• **AUSGEWÄHLTER AUSZUG**:
Über uns
Ein Interview mit Eo & Michael: Zwei Menschen, ein Bus, viele Geschichten

01. Mai, Elmali, Türkei Seit über drei Wochen sind Eo und Michael mit ihrem 38 Jahre alten VW Bus auf großer Reise – von Deutschland bis nach Georgien. Der Weg führte sie über Italien, Albanien, Nordmazedonien und Griechenland bis in die Türkei, wo wir sie auf einem kleinen Campingplatz erwischen – mit dem Duft von Mokka in der Luft und einem Hauch Abenteuer im Gepäck. Wir haben mit den beiden über Leben im Bus, sprachliche Stolpersteine und die Kunst des langsamen Reisens gesprochen.
CH: Fangen wir ganz von vorne an: Wer seid ihr eigentlich – einzeln betrachtet und als Team?
Eo: Ich bin ein sehr reisefreudiger Mensch. Ich brauche Abwechslung und kann nicht gut lange an einem Ort verweilen. Ich mag es auch sehr, neue Menschen aus unterschiedlichen Kulturkreisen kennenzulernen. Ich lerne gerne andere Sprachen. Ich bin auch gerne zuhause, mag die Menschen, mit denen ich es dort zu tun habe sehr, muss nach einer gewissen Zeit aber entweder umziehen oder verreisen. Leteres lässt sich dann doch leichte in die Tat umsetzen.
Michael: Seit jeher bin ich immer in festen Strukturen verankert, in der Schule, in der Ausbildung und im Beruf. Das Reisen stellte daher schon immer einen wunderbaren Kontrapunkt da. Abwechslung, Flexibilität, nicht vorhersehbare Momente. Ich liebe es, andere Menschen kennzulernen und mit ihnen unsere Erlebnisse zu teilen.

CH: Ihr habt den Bus seit 18 Jahren – das ist fast eine Beziehung für sich. Wie kamt ihr zu ihm, und was hat sich in all den Jahren verändert?
Eo: Ich hatte im Jahr 2007 die Idee, wieder einen Bus anzuschaffen. Es sollte ein gemeinsames Hobby werden, nachdem unsere drei Kinder „aus dem Gröbsten“ raus waren. Wir hatten uns am Ende unserer Studienzeit einen alten T2 angeschafft, mit dem wir viele schöne Reisen gemacht haben. Daran wollte ich wieder anknüpfen.

• **INHALT DER DATENSÄTZE**:

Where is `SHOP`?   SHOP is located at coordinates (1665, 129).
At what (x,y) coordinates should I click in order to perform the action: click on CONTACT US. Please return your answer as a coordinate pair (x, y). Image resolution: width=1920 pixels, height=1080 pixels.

---

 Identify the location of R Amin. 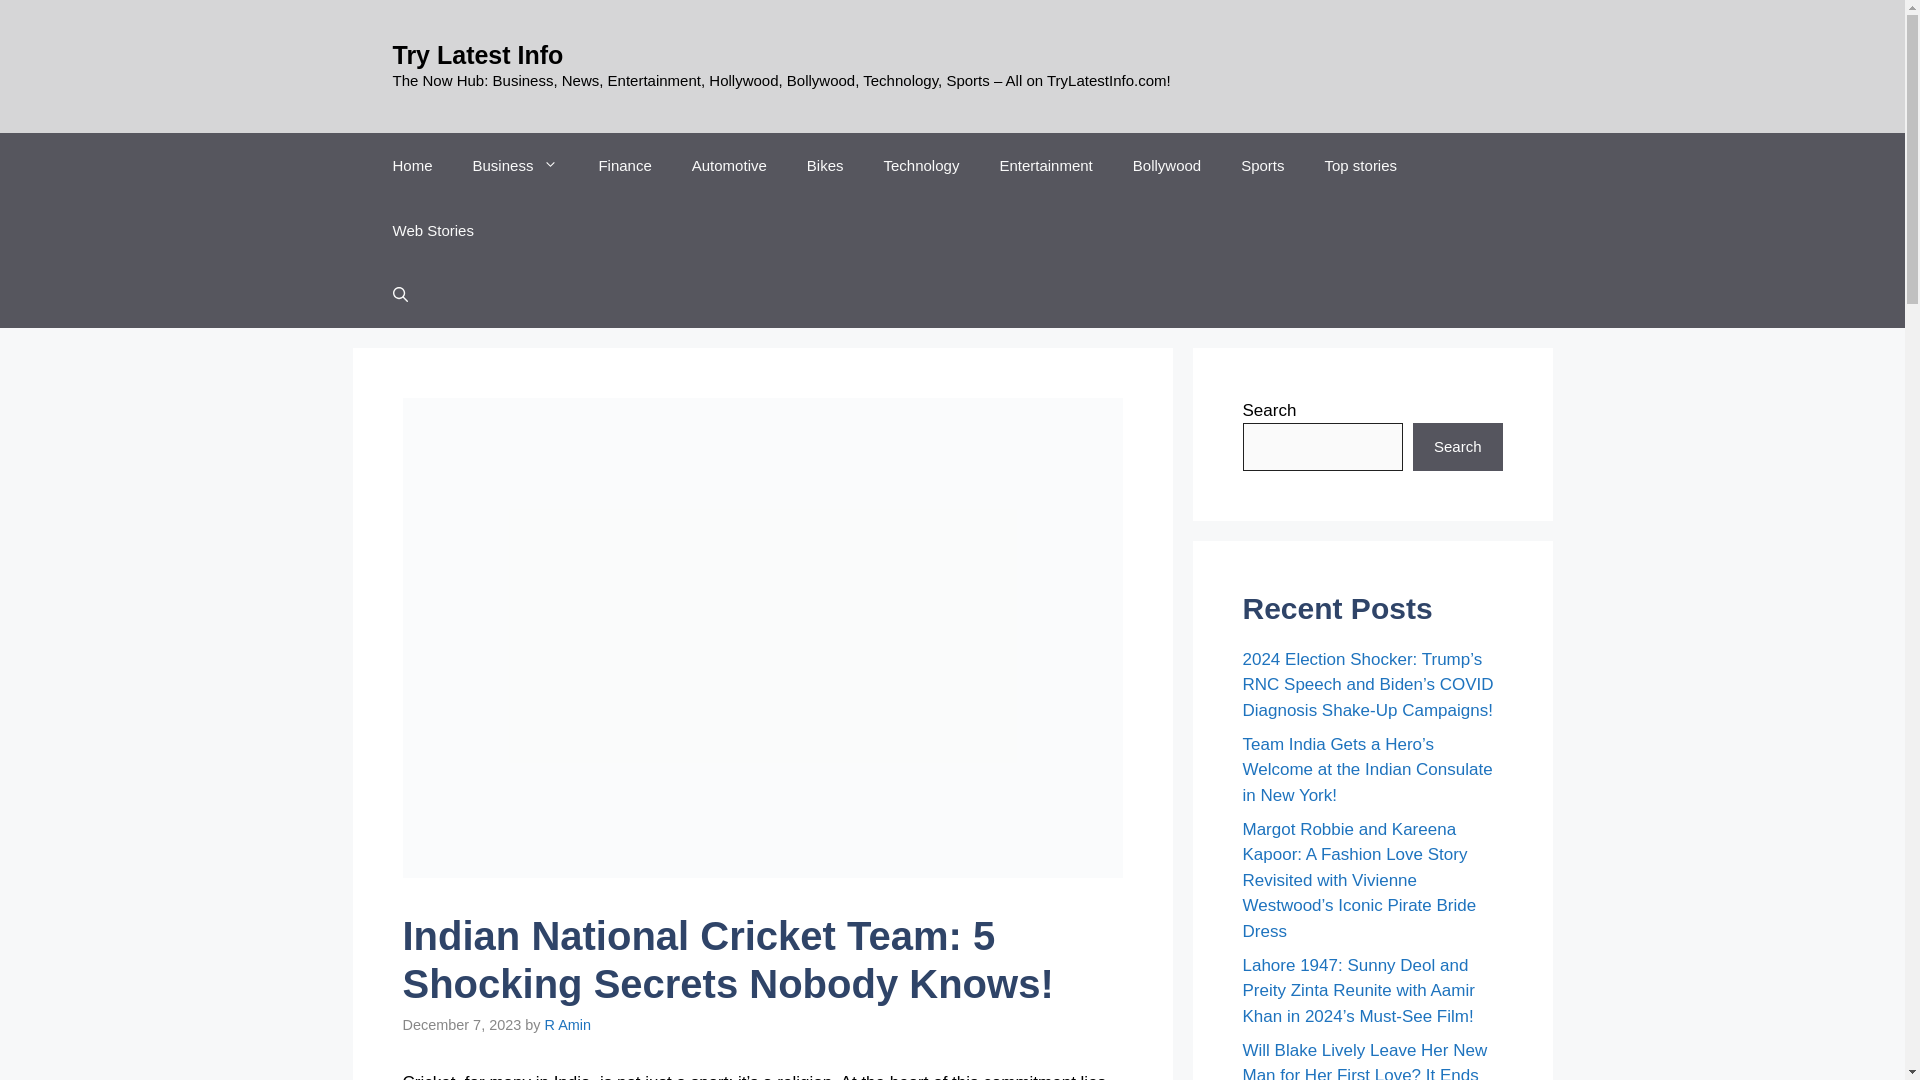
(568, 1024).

• **AUFGABEN**:
1) Aktualisiere den Abschnitt aus dem Interview, der mit den Worten „Michael: Seit jeher“ anfängt und mit „ich wieder anknüpfen.“ aufhört, und gib ihn neu wieder, wobei „Bus“ durch „Camper“ ersetzt wird.
2) Schreib das Interview mit Eo und Michael über ihre Reise im VW Bus weiter, direkt nach seinem letzten Satz.
Die Datensätze stehen für sich und gehören nicht zum Interview.

• **LÖSUNGEN**:
1)
Michael: Seit jeher bin ich immer in festen Strukturen verankert, in der Schule, in der Ausbildung und im Beruf. Das Reisen stellte daher schon immer einen wunderbaren Kontrapunkt da. Abwechslung, Flexibilität, nicht vorhersehbare Momente. Ich liebe es, andere Menschen kennzulernen und mit ihnen unsere Erlebnisse zu teilen.

CH: Ihr habt den Camper seit 18 Jahren – das ist fast eine Beziehung für sich. Wie kamt ihr zu ihm, und was hat sich in all den Jahren verändert?
Eo: Ich hatte im Jahr 2007 die Idee, wieder einen Camper anzuschaffen. Es sollte ein gemeinsames Hobby werden, nachdem unsere drei Kinder „aus dem Gröbsten“ raus waren. Wir hatten uns am Ende unserer Studienzeit einen alten T2 angeschafft, mit dem wir viele schöne Reisen gemacht haben. Daran wollte ich wieder anknüpfen.

2)
Michael: Ich wollte ein Reisegefährt, dass sich von anderen abhebt. Es durfte klein sein, sollte aber schon eine gewisse Abenteuerlust versprechen. Daher kam mir der T3 Syncro sehr gelegen. Wir haben bereits viel Zeit und auch Geld in den Bus gesteckt – es ist halt unser Hobby. Um unseren Bedürfnissen gerecht zu werden, haben wir auch mehrmals das „setting“ im Bus geändert. Das habe ich selbst gemacht. So musste ich niemandem erklären, was wir wollen.
CH: Was war der Auslöser, euch auf diese große Reise zu begeben? Und warum gerade jetzt?
Eo: Das Jahr 2025 haben wir schon vor fast drei Jahren ausgesucht. Wir dachten, es läge ganz am Anfang von Michaels Pensionszeit. Er ging dann doch schon früher in den Ruhestand, aber das ermöglichte eine langfristigere Planung.
Michael: Aufgrund meines Berufes waren wir bisher immer an eine „Maximalzeit“ von vier Wochen gebunden. Jetzt können wir uns endlich die Zeit nehmen, die wir brauchen und wollen. Es ist wunderbar, ohne einen festen Rückkehrtermin nach Hause zu kommen. Dabei ist es für mich fast schon unerheblich, ob wir vier, fünf oder sechs Monate unterwegs sein werden.
CH: Euer Blog heißt magernetz.de „Ziel Kaukasus“ – was steckt dahinter?
Eo: Na ja, diese Domain habe ich schon seit 1999. Wegen unseres Nachnamens und der damit verbundenen praktischen Emailadresse. Ich habe noch mehr Internetseiten, aber auf magernetz war gerade nichts los. Unser Reiseziel ist eigentlich Georgien, obwohl, wie wir jetzt merken, dass der Weg das eigentliche Ziel ist. „Ziel Kaukasus“ war der einzige Titel, der auf einem Mobiltelefonbrowser in eine Zeile passte.
Michael: Der Name erklärt sich von selbst. Ich finde es prima, auch andere, das heißt Familie und Freunde an unserer Reise teilhaben zu lassen. So entfallen auch die ständigen Fragen: „wo seid ihr gerade?“
CH: Wie ergänzt ihr euch unterwegs? Gibt es bestimmte Rollen, oder seid ihr ein organisch-chaotisches Team?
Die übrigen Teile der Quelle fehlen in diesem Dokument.